イチロー偉業 ローズ氏「日米通算記録」に異議、A・ロッド「メジャー以外も尊重すべき」

2016年06月17日 05時00分

【カリフォルニア州サンディエゴ15日(日本時間16日)発】ついにローズを超えた。マーリンズのイチロー外野手(42)は敵地でのパドレス戦に1番・右翼で2試合ぶりに先発出場して、2安打を放ってピート・ローズが持つメジャー歴代最多の4256安打を日米通算で上回った。初回の捕前安打で並ぶと、9回に右翼線二塁打を放ち、4257安打とした。次のマイルストーンはあと21に迫ったメジャー通算3000安打だ。

 イチローがついにローズを超えた。ペトコ・パークが揺れたのは9回二死一塁だった。マウンドはパドレスの守護神ロドニーだ。

 カウント2―1からの4球目、133キロのチェンジアップをフルスイングするとライナーが右翼線で弾んだ。一塁を一気に蹴ったイチローは二塁ベースに達した。日米通算で新記録となる4257本目の安打は鋭い二塁打だった。球場のスクリーンではイチローが日米通算でローズ氏の記録を上回ったことが紹介された。スタンドのファンはスタンディングオベーション、両軍ベンチも拍手。イチローは表情を変えることはなかったが、ヘルメットを取って声援に応えた。初回に放った4256本目は捕前内野安打。相手先発ぺルドモの149キロの外角低めのツーシームにバットの芯を外され、一塁線沿いへのボテボテのゴロ。捕手・ノリスは素手でつかんで一塁へ送球したが、イチローはすでにベースを駆け抜けていた。スタンド、ベンチから拍手が送られると思わず苦笑いした。続くプラードの中前打で二塁に進み、3番イエリチの左前打で先制のホームを踏んだ。その後の3打席は凡打だったが、9回に歴史に残る安打を放った。

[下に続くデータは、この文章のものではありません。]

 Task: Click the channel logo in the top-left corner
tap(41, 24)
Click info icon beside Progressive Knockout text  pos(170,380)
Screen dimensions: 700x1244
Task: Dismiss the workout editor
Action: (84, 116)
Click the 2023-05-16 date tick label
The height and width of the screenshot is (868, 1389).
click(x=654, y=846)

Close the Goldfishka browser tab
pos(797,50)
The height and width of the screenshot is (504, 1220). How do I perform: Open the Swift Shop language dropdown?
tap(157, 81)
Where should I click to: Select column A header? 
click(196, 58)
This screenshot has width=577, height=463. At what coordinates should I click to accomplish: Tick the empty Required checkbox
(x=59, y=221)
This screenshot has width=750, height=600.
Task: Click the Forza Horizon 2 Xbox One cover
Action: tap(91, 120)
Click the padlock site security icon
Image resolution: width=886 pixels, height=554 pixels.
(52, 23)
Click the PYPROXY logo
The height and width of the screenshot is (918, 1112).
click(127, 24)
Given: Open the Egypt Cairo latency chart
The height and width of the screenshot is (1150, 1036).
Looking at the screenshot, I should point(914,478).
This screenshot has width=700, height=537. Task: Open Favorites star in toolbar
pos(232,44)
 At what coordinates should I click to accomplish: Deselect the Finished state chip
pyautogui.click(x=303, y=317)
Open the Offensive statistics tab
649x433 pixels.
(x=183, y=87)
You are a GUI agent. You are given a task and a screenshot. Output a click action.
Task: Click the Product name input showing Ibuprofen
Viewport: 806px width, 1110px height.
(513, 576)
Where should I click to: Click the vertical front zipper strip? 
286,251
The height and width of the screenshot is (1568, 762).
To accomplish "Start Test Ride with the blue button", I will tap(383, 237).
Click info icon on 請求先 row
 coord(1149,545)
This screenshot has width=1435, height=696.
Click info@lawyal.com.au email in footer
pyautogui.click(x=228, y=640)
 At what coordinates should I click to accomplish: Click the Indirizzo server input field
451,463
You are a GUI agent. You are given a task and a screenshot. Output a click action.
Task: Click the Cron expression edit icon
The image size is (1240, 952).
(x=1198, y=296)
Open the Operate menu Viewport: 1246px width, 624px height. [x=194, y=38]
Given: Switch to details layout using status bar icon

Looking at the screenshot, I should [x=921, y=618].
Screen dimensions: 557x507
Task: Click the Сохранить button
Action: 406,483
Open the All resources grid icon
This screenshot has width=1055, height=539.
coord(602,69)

 4257安打は偉業だが、日米通算での記録ということで全米では素直に評価されているわけではない。ローズ氏は13日(同14日)付の米USAトゥデー紙で「日本では私を安打のクイーン(2番)にしようとしている。殿堂入りする実績があるイチローから何かを取り上げるつもりはないが、日本では次は高校時代の安打まで数えるんじゃないか」と異議を唱えた。

 かつての同僚だったヤンキースのアレックス・ロドリゲス内野手(40)はこの日、「(ローズの記録について)メジャーリーグはメジャーリーグ。世界で最も偉大なリーグだ。だがそれ以外のリーグも尊重すべきだと思う」とローズ氏とイチローへの敬意を語った。

 米スポーツ専門局ESPNのバスター・オルニー記者は番組で「(日米通算は)私は嫌いだ。なぜなら、(ピート・ローズとイチローの)双方に対するリスペクトに欠けると思うからだ」と否定する一方で、こう付け加えた。「それよりも、彼の(メジャー)1年目を思い出してほしい。あの時、彼は27歳だ。そこから3000安打を達成しようとしている。信じがたいほど素晴らしいことではないか」。ローズ超えは金字塔ではあるが、イチローが目指しているものではないだろう。あと21本としたメジャー史上30人目の通算3000安打も通過点。「50歳までプレーする」を掲げる球史にさんぜんと輝く安打製造機の目標は限界を超えることだ。